Scatter plot of selfishness and generosity in the first frame to show the initial distribution.
Scatter plot of selfishness and generosity in the first frame to show the initial distribution.

After fifty frames, the results were as follows:

Score plotted against generosity at the end of the simulation.
Score plotted against generosity at the end of the simulation.
Score plotted against selfishness at the end of the simulation.
Score plotted against selfishness at the end of the simulation.
Selfishness, generosity, and score plotted on a graph for the final frame. Score is indicated by a colour scale, and number of agents at that parameter location is indicated by the bubble size.
Selfishness, generosity, and score plotted on a graph for the final frame. Score is indicated by a colour scale, and number of agents at that parameter location is indicated by the bubble size.

Conclusion

There were a couple of areas in which this experimental simulation was lacking. It only had flat distributions rather than normal distributions which might have been more realistic, and an interaction could only take the last frame into account, rather than a weighted history, for example.

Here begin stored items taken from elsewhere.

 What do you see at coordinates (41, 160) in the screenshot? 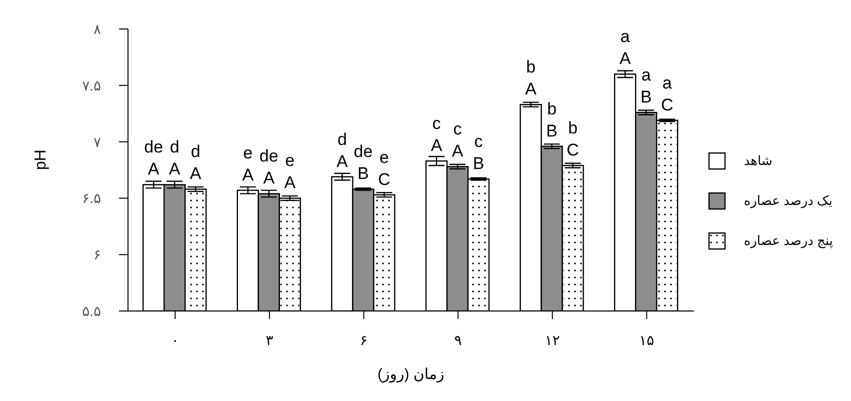
I see `y-axis-title: pH` at bounding box center [41, 160].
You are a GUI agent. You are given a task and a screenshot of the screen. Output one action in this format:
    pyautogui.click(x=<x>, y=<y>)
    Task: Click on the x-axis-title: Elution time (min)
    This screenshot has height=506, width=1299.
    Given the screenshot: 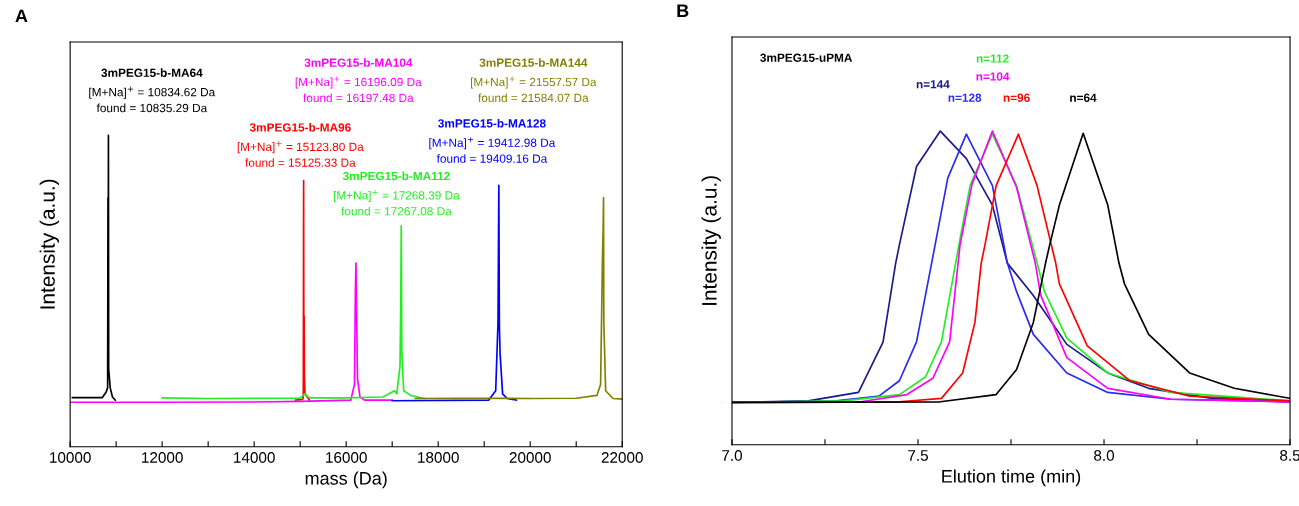 What is the action you would take?
    pyautogui.click(x=1012, y=478)
    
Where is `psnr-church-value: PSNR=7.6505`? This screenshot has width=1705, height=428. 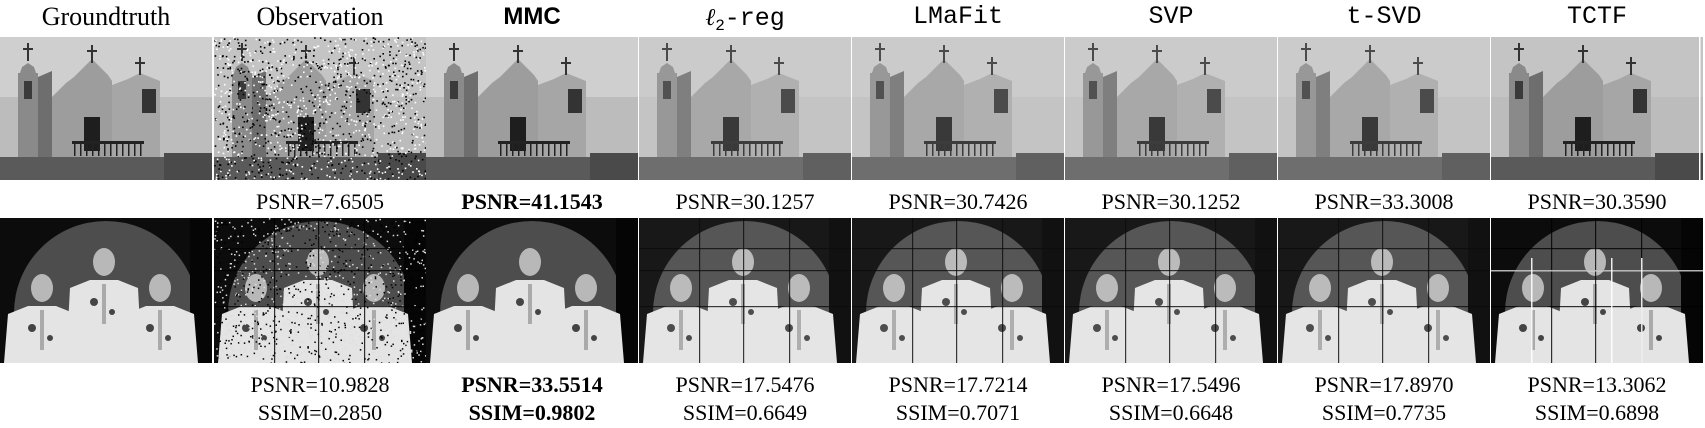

While the mechanics of the simulation feel well reasoned (if simplistic), the whole simulation is hugely sensitive to small changes in the elements of the rewards vector, which encodes a lot of assumptions. It is therefore not possible to use this simulator to really understand anything about the real world unless there is an objective derivation of those elements (which I did not find).

An interesting further experiment would be to properly test the sensitivity to the different parameters and to try to understand how that might relate to how we understand our own societies.

A final point, from a personal perspective, is that were I to write this simulator now (in 2021), having written considerably more Haskell since, it would be written very differently. This would not necessarily affect the fundamentals of the simulator, but the code would be more idiomatically Haskell-like. Nevertheless, it was a really fun way to learn some basic of the language, and really spurred my desire to keep programming in Haskell thenceforth.